La fête ? Même si j’avais commencé à boire quelques bières avant, j’ai pris ma première vraie cuite à 17 ans, pendant les vacances de Pâques, alors qu’il était directeur d’un de nos séjours. N’y voyez pas de mal, au contraire ! Il se doutait bien que des loustics comme nous n’allions pas tarder à faire le mur pour picoler alors il préférait nous garder près de lui pour nous surveiller. C’est un des principes éducatifs que j’ai appris de lui quand j’ai pris des galons dans l’association, non pas d’encourage la boisson, mais de faire semblant d’ignorer les conneries des mômes pour leurs éviter de faire des conneries plus graves. Par exemple, s’ils fumaient en cachette dans les chiottes, je faisais semblant de ne rien voir pour qu’ils n’aillent pas mieux se cacher, voire faire le mur.

Ainsi, nous avons « grimpé » les échelons de l’association.
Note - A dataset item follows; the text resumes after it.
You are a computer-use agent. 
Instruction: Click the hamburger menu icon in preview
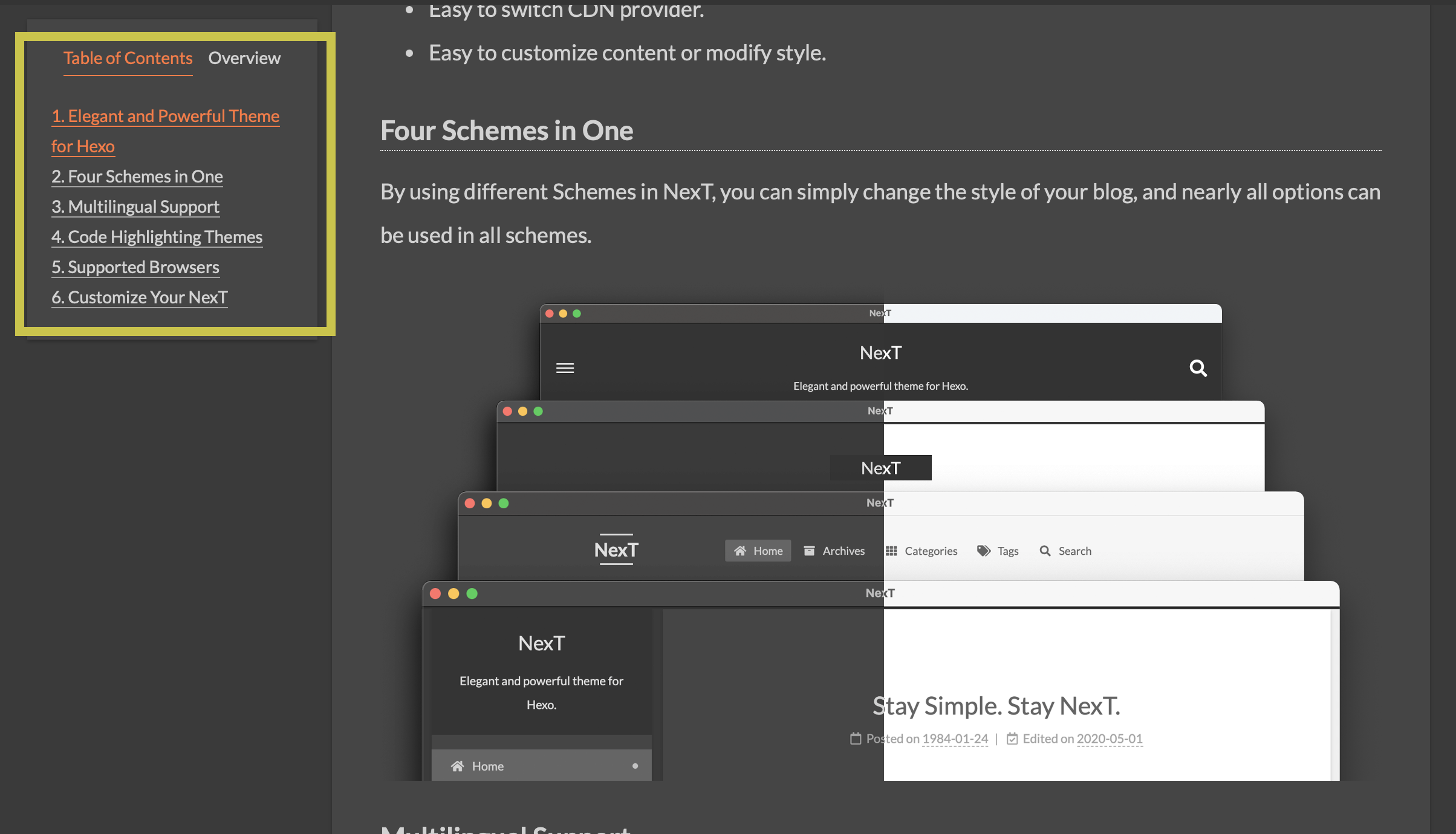coord(565,368)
Je crois qu’il a été responsable du groupe de Lannion, responsable départemental et membre de l’échelon régional. Quant à moi, je suis devenu trésorier départemental puis régional et surtout directeur adjoint de gros centres de vacances puis directeur. Il a toujours été à mes côtés, comme une espèce d’éminence grise. Je prenais une responsabilité, il s’arrangeait pour être près de moi, il se désignait, par exemple, comme responsable du matériel. Un protecteur.

Tout ça s’est terminé en 1996, pour moi, quand j’ai quitté les instances autres que locale de l’association. Lui a continué. Par la suite, nous sommes partis quelques fois en vacances ensemble, avec Gilles mais tout s’est terminé au bout de peu de temps. Nous retrouver dans l’association nous « fédérait ». Parallèlement, nous avons eu nos carrières professionnelles. Lui a obtenu une mutation de Paris à Lannion et, moi, j’ai commencé à revenir au bled de moins en moins souvent car je n’y étais plus appelé par des activités associatives.

Ainsi va la vie.

 

Mais reprenons quelques années avant.

Au début des années 80, je crois, il a passé un concours de la fonction publique et est « monté à Paris ». Pour ma part, j’ai eu mon bac, fait le minimum d’études puis ai fini par trouver un emploi à Paris. Il m’a alors pris sous son aile, m’a fait découvrir la capitale, a partagé avec moi ses loisirs et surtout son goût pour les petits restaurants sympathiques…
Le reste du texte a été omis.